SLAC Fashion Show Takes Political Bentby Elizabeth Heron and Julie Sabatier (10/29/99)
If you heard the distant sounds of "I'm....too sexy for my shirt" on your way to lunch Thursday, what you missed was the Student Labor Action Coalition holding a 'Sweatshop Fashion Show' in Wilder Bowl. Although audience turnout was low, energy was high among the participants.
The fashion show was the first action in SLAC's campaign to make Oberlin a sweat-free campus. Students dressed in clothes made in sweatshops strutted down the steps of Wilder to pounding music while an announcer described the conditions under which the clothes were made. "Here's Katherine sporting her Limited casual wear, which was produced by women in China who work twelve hour days in indentured servitude!" said the announcer.

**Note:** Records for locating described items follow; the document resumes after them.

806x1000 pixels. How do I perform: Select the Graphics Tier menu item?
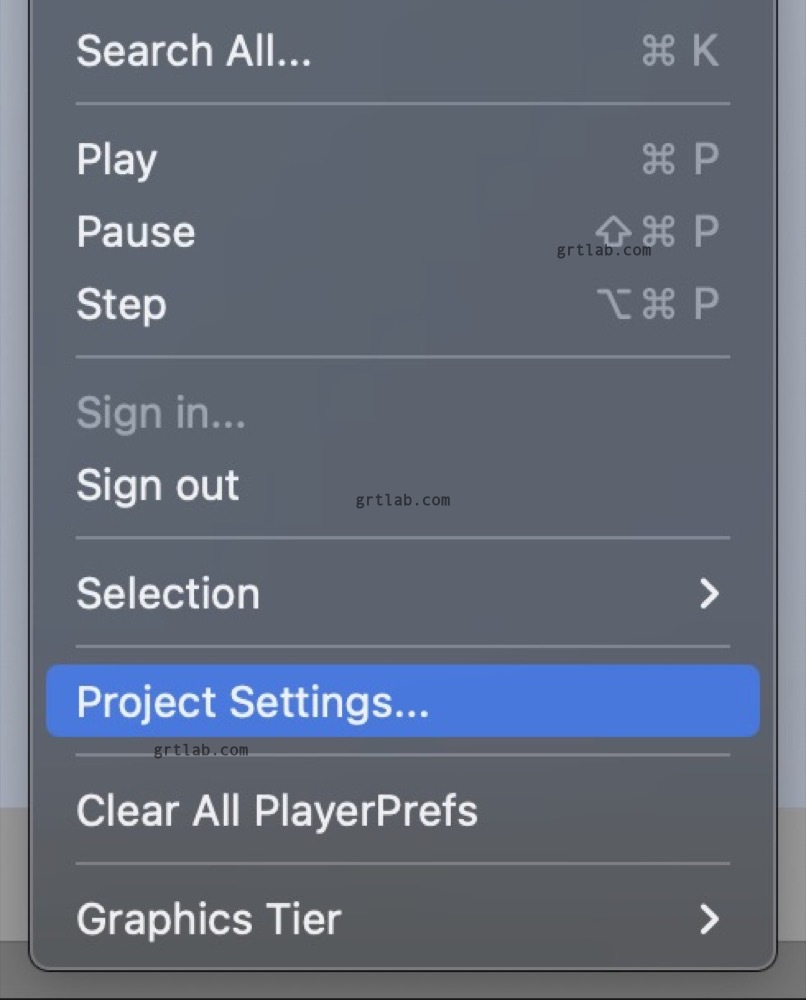(208, 918)
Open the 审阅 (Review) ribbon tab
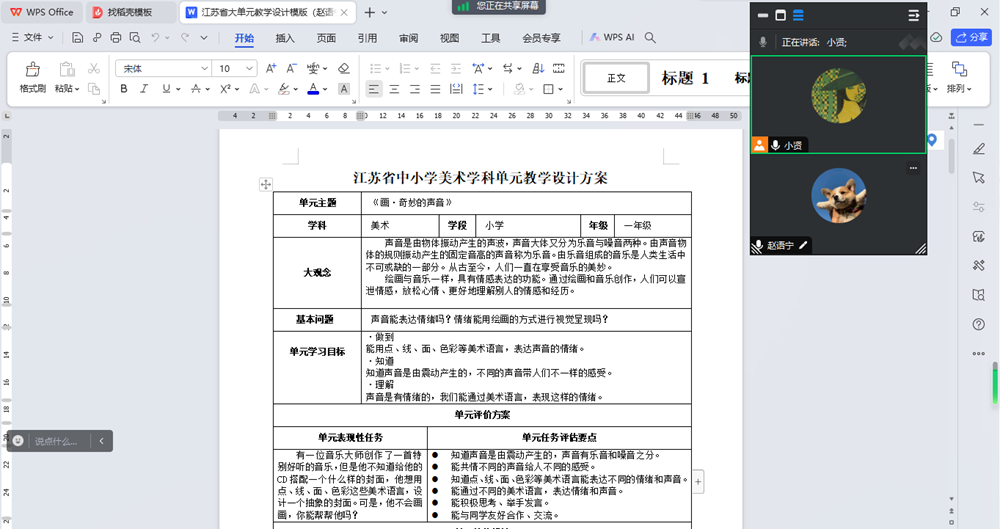This screenshot has height=529, width=1000. click(x=408, y=38)
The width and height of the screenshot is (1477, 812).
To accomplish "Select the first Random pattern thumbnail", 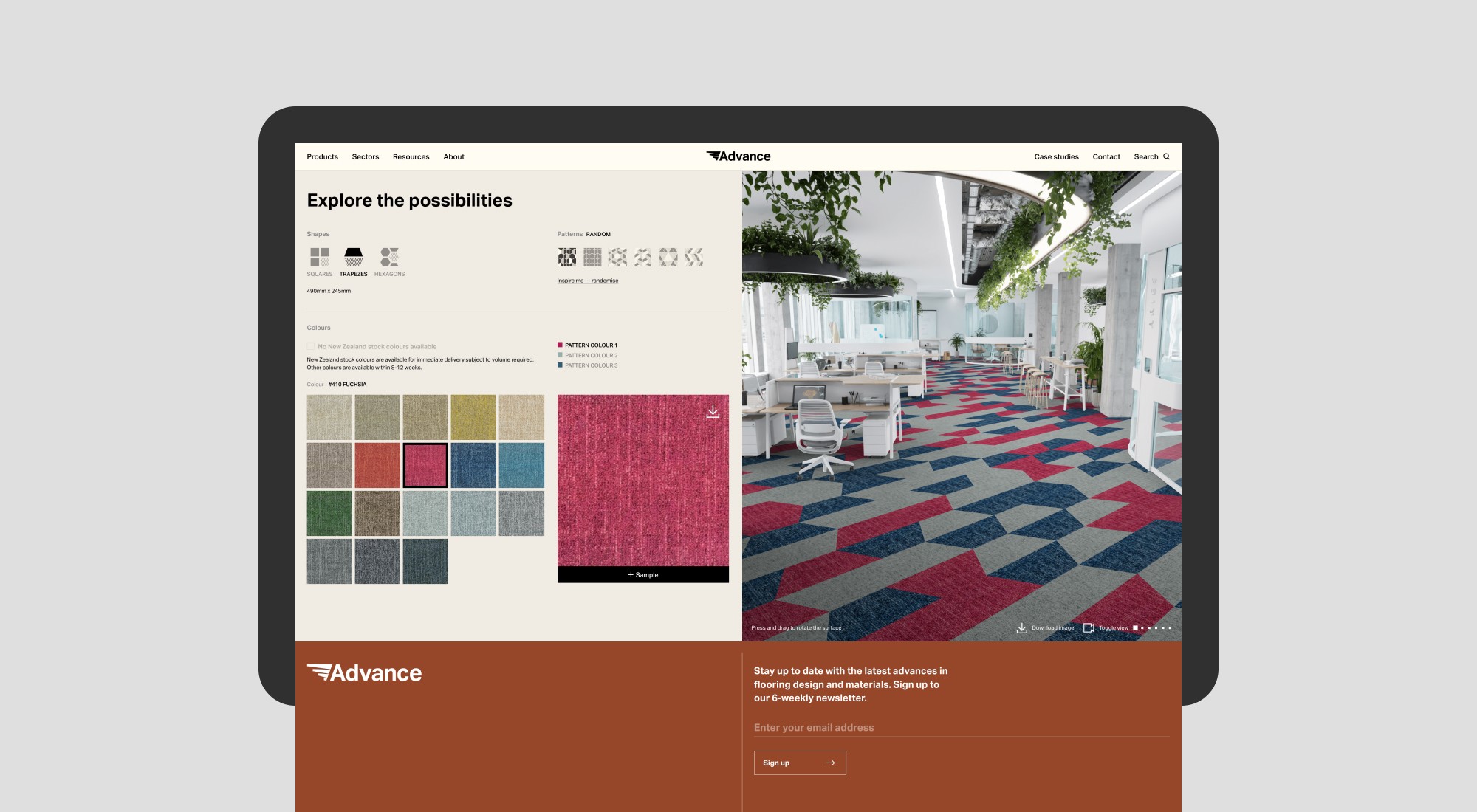I will coord(566,257).
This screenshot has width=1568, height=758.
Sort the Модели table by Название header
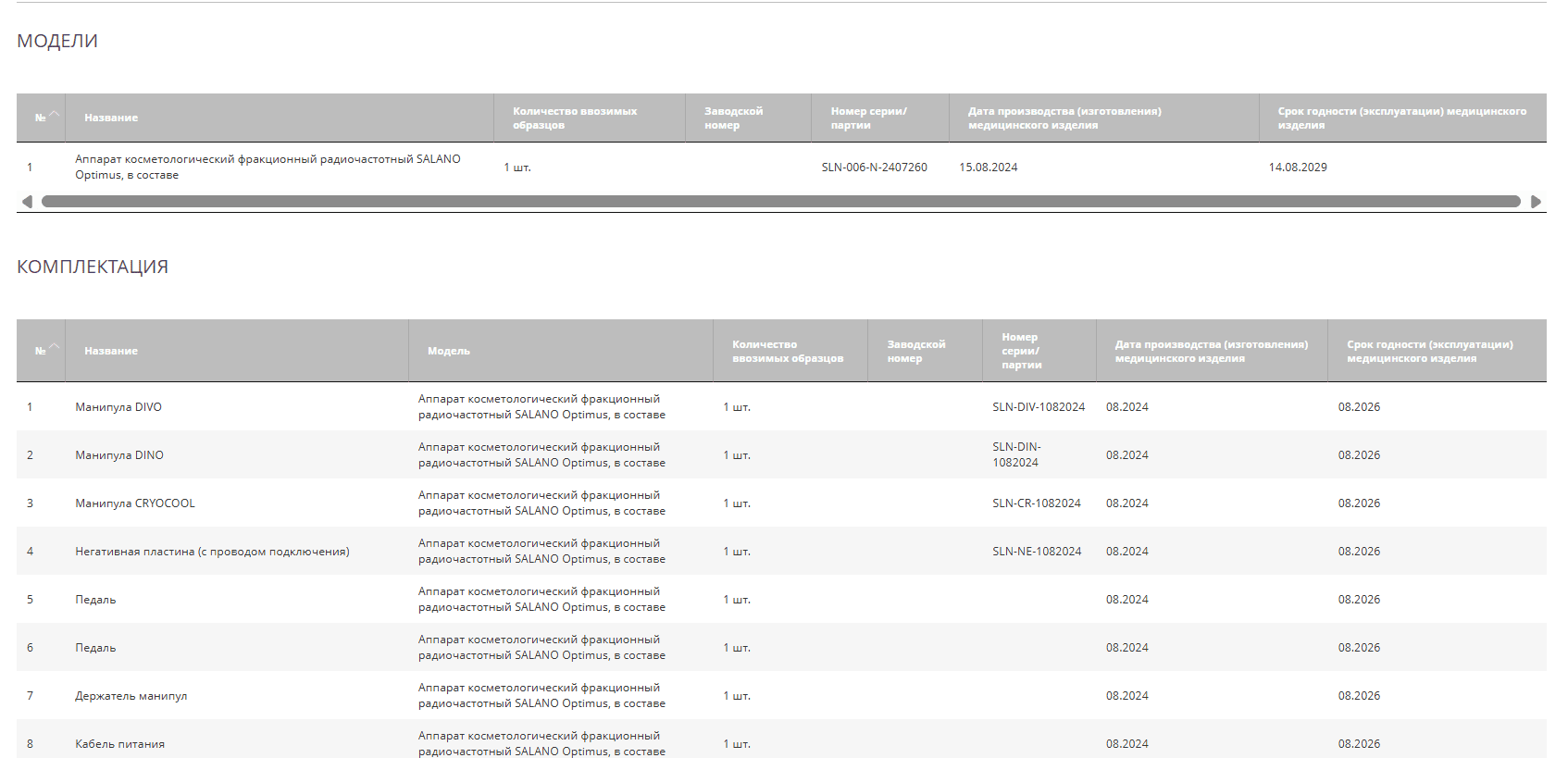click(x=111, y=118)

Mixing parody with serious subjects made for a humorous and affecting spectacle that impressed many of the students in the crowd. "They've finally got it right," junior Matt Van Winkle commented after the show. "So many of these protesters seem to be angry at who they're trying to reach. But they were completely non-aggressive towards the audience."
Sophomore Katherine Blauvelt organized the event along with other members of SLAC. Over 50 people attended the show. Blauvelt said, "We did it for two reasons: to have fun and to raise awareness on campus."
Five companies, The Limited, Gap, Levis, Nike, JC Penney, and Tommy Hilfiger were targeted because of their well-documented use of sweatshops. As each model pranced around in the popular fashions, facts were relayed to the audience about the manufacturer's exploitation of workers. The Gap, Limited, and Levis were all associated with breaking child labor laws and paying wages too low to live on. Nike was exposed as making their laborers work 12 hours a day in forced overtime. As the sporty Nike model danced, the announcer mocked, "Imagine her having to stay on her Stairmaster for that long." Announcers told the audience that Tommy Hilfiger is currently facing a lawsuit for breaking international human rights laws by forcing indentured servitude on their workers. Tommy Hilfiger was also accused of falsely advertising their clothes as being made in the U.S.